By Steve Sailer
02/05/2021
Earlier: NYT: "Knives Out" Is a Giant Microaggression Against My Feelings as a Latina
From my review of the 2019 film Knives Out in Taki’s Magazine:
Knives Out has a few good things going for it, such as an initial setup that sounds promising. Christopher Plummer plays a genius best-selling mystery author who calls his less talented descendants, all of whom live off his immense royalties, together to celebrate his 85th birthday, where he intends to disinherit each of them.
Plummer, who was Captain von Trapp to Julie Andrews’ Maria in 1965, is one of the few actors ever cast to play an 85-year-old when he was significantly older: He turns 90 this week.
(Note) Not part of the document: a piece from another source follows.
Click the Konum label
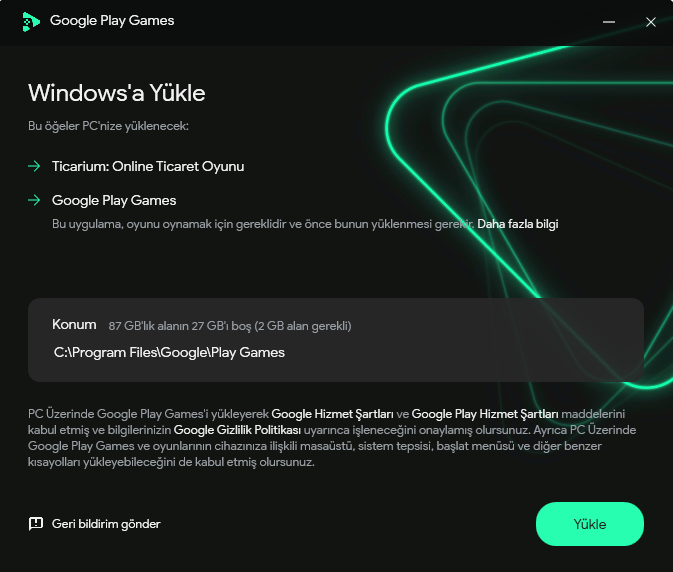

He wasn’t very good in The Sound of Music 54 years ago, but outliving your critics could be the best revenge. Remarkably, Plummer may have enjoyed the greatest octogenarian decade in movie acting history, having earned his first three Oscar nominations in his 80s. That’s three of the eight-ever age 80-plus Best Supporting Actor nominations. The others have been Robert Duvall, Hal Holbrook, Max von Sydow, Ralph Richardson, and George Burns, which isn’t bad company.
Plummer’s ancestry is about as distinguished as Canadians get, including a prime minister, various Bethunes, and a Featherstonhaugh (which is famously pronounced FAN-shaw) who was “the owner of one of the first electric cars in Canada.”
Two years ago, when Kevin Spacey got #MeToo’d out of playing zillionaire John Paul Getty after Ridley Scott had already wrapped All the Money in the World, Plummer was called in at the last possible moment and saved the film.
So, Knives Out starts with the greatest old actor of our era in domineering form as a master of devious invention. Unfortunately, writer-director Rian Johnson can’t come up with a likely plot twist for such a compelling character and instead immediately kills him, and his movie, off.